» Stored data
☆ ☆ ☆ ☆ ☆ ☆ ☆

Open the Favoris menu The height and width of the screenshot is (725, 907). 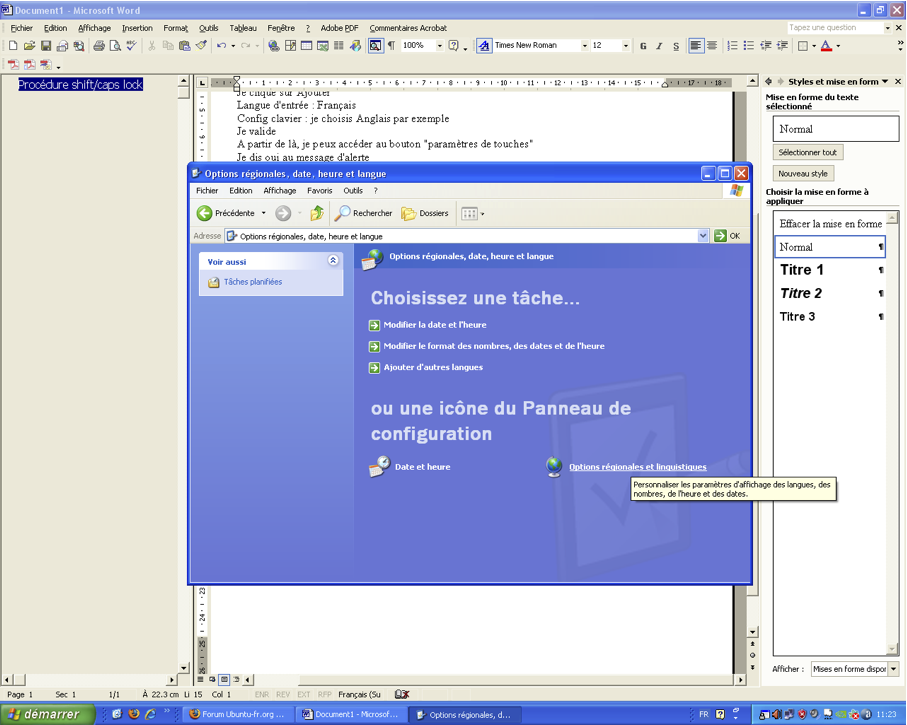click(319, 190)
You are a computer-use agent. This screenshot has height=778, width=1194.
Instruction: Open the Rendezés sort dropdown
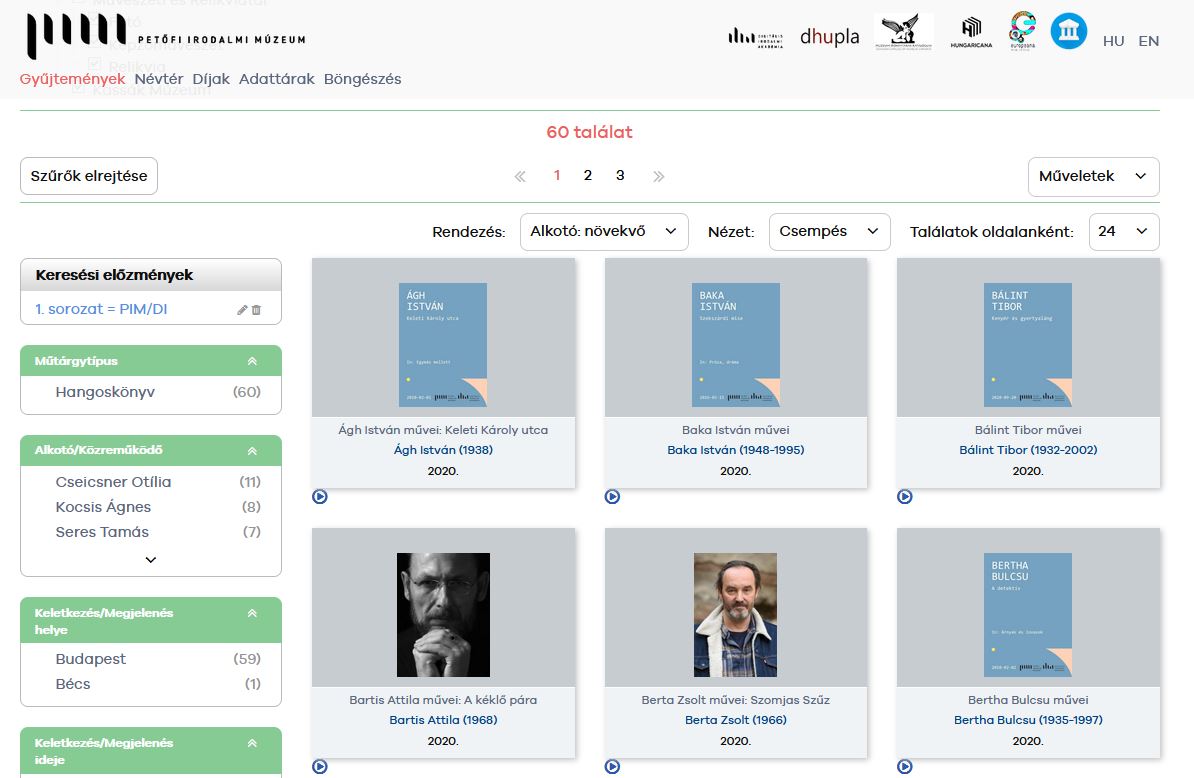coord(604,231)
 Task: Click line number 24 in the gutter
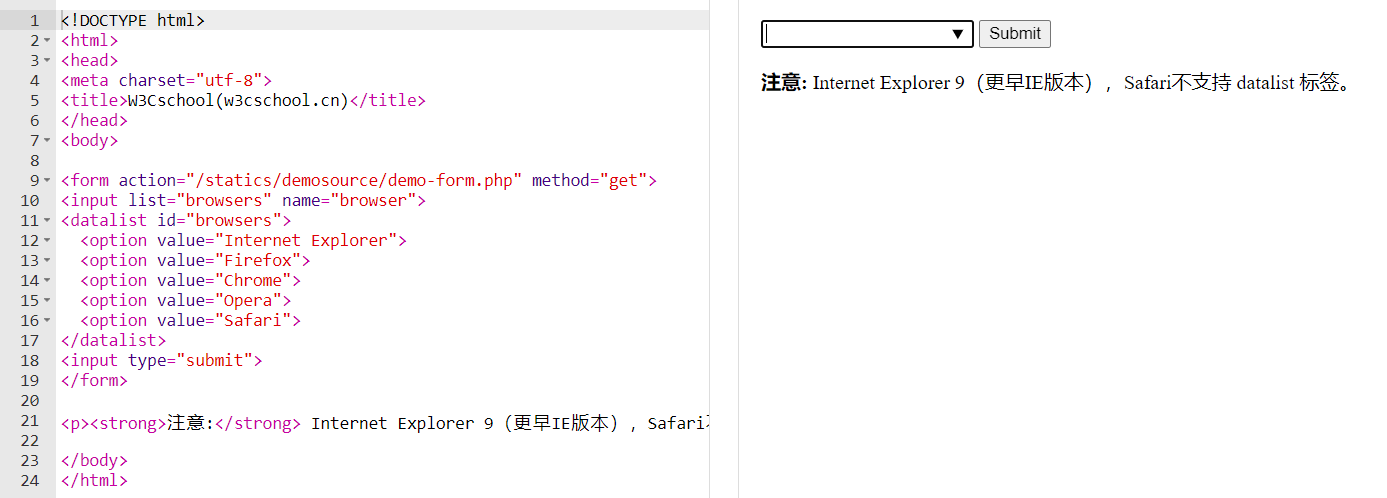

☆ ☆ ☆ ☆ ☆ ☆ ☆

» WORK TO COMPLETE
Retype the records above exactly, starting at the line that contains "You are a computer-use" and going through the last line, and leave out any pictures.

» ANSWER FOR THE TASK
You are a computer-use agent. This screenshot has height=778, width=1194.
Instruction: Open the Rendezés sort dropdown
coord(604,231)
 Task: Click line number 24 in the gutter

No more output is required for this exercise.